-- RECORD EXTRACTS follows --
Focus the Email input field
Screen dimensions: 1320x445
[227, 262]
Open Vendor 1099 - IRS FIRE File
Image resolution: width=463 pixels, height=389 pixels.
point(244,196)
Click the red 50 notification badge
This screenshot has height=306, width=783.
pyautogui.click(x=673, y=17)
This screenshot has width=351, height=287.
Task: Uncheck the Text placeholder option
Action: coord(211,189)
-- RECORD EXTRACTS concluded --
PROBLEM REQUIREMENTS: After the last line, print all the entries once again, unchanged.

TASK RESPONSE:
Focus the Email input field
Screen dimensions: 1320x445
[227, 262]
Open Vendor 1099 - IRS FIRE File
Image resolution: width=463 pixels, height=389 pixels.
point(244,196)
Click the red 50 notification badge
This screenshot has height=306, width=783.
pyautogui.click(x=673, y=17)
This screenshot has width=351, height=287.
Task: Uncheck the Text placeholder option
Action: coord(211,189)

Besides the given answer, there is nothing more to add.